Hydrolysis mechanism of carbendazim hydrolase from the strain Microbacterium sp. djl-6F
Ji Lei
,
Lijun Ren
,
Peng Chen
,
Shaopeng Wei
,
Shibin Hu
DOI:10.1016/j.jes.2016.05.027
Received March 25, 2016,Revised May 10, 2016, Accepted May 26, 2016, Available online July 09, 2016
Volume 29,2017,Pages 171-177
The carbendazim (MBC) hydrolyzing enzyme gene was cloned and heterologously expressed in Escherichia coli BL21 (DE3) from a newly isolated MBC-degrading bacterium strain Microbacterium sp. strain djl-6F. High performance liquid chromatography-mass spectrometry (HPLC-MS) analysis revealed that purified MheI-6F protein catalyzes direct hydrolysis of MBC into 2-aminobenzimidazole (2-AB) with a high turnover rate and moderate affinity (Km of 6.69 μmol/L and kcat of 160.88/min) without the need for any cofactors.
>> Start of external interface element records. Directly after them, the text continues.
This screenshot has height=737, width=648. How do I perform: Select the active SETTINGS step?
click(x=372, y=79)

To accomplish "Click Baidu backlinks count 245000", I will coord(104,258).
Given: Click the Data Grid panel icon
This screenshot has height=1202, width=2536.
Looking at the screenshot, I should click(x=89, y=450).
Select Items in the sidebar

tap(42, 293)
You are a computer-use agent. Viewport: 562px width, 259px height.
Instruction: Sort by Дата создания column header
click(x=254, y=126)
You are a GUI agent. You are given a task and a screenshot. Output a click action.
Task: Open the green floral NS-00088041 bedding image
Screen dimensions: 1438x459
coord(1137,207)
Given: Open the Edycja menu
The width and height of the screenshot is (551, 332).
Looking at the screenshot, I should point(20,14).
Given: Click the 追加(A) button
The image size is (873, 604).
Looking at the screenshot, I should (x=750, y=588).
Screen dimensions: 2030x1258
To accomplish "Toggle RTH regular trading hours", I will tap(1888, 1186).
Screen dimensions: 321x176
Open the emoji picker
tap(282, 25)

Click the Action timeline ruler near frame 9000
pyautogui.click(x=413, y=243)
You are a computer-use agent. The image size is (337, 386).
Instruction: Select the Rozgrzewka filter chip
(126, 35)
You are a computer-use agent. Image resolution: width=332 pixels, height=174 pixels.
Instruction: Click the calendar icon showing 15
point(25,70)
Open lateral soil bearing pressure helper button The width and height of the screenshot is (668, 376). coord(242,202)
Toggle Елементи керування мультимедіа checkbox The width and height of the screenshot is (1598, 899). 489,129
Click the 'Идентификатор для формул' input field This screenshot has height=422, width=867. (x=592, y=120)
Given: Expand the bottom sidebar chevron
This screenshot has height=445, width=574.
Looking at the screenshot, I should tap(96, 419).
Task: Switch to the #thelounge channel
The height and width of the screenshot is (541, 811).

The optimal catalytic condition of MheI-6F was identified as 45°C, pH 7.0. The enzymatic activity of MheI-6F was found to be diminished by metal ions, and strongly inhibited by sodium dodecyl sulfate (SDS). Through generating amino acid mutations in MheI-6F, Cys16 and Cys222 were identified as the catalytic groups that are essential for the hydrolysis of MBC. This is the first report on the biodegradation of MBC at the enzymatice level.